▶ DIRECTIONS FOR THIS TASK:
Look for the word "Like" in the entries below, then copy every line that has it.

______

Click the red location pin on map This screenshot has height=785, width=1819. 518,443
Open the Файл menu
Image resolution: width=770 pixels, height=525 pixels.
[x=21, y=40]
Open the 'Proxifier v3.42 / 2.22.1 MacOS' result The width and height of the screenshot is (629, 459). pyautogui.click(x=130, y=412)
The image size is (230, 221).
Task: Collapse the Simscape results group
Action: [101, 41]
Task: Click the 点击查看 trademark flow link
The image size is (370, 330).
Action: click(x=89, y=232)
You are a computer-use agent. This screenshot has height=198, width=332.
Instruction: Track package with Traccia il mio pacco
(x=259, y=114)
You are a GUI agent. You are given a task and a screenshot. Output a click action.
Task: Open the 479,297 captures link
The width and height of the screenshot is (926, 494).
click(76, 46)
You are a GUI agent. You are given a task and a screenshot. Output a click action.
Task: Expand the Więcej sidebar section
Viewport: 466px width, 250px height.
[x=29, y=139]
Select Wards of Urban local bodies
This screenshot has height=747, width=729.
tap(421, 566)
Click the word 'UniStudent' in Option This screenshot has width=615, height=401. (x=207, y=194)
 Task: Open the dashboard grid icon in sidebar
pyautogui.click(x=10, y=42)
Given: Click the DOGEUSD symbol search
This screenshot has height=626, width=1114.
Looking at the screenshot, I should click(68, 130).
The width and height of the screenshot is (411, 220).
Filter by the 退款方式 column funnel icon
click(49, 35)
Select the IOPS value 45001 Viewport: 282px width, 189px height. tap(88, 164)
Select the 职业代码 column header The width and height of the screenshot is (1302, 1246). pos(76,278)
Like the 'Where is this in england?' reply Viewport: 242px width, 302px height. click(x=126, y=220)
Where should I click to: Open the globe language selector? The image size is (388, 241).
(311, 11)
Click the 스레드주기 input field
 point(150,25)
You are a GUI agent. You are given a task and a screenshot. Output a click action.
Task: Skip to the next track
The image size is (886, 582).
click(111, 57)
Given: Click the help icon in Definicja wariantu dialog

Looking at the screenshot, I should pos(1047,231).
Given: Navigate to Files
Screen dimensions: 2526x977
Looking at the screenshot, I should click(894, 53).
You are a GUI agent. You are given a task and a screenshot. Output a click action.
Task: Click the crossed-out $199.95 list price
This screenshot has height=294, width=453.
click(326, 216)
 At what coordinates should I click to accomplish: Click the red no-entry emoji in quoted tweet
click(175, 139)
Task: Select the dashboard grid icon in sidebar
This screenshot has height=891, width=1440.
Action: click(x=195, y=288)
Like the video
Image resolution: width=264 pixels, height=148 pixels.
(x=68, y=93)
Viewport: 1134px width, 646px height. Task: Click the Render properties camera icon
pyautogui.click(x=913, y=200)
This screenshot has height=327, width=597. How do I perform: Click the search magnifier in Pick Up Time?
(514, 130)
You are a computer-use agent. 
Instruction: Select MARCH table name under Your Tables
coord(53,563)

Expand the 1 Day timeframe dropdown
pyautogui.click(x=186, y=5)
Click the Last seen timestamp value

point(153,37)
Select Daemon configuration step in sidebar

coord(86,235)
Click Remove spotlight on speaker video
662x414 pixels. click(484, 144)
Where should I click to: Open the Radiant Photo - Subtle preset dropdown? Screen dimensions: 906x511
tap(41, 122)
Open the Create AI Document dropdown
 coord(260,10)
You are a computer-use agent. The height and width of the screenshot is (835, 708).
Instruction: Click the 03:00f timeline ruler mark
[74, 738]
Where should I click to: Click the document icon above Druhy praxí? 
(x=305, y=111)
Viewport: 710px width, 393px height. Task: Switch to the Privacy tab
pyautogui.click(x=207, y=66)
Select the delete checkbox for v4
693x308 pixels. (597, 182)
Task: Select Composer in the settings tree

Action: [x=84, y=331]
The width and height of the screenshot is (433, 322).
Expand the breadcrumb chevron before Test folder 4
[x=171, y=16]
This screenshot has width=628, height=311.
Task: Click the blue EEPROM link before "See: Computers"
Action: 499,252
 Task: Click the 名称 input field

______

▶ OUTPUT OF THE TASK:
Like the 'Where is this in england?' reply Viewport: 242px width, 302px height. click(x=126, y=220)
Like the video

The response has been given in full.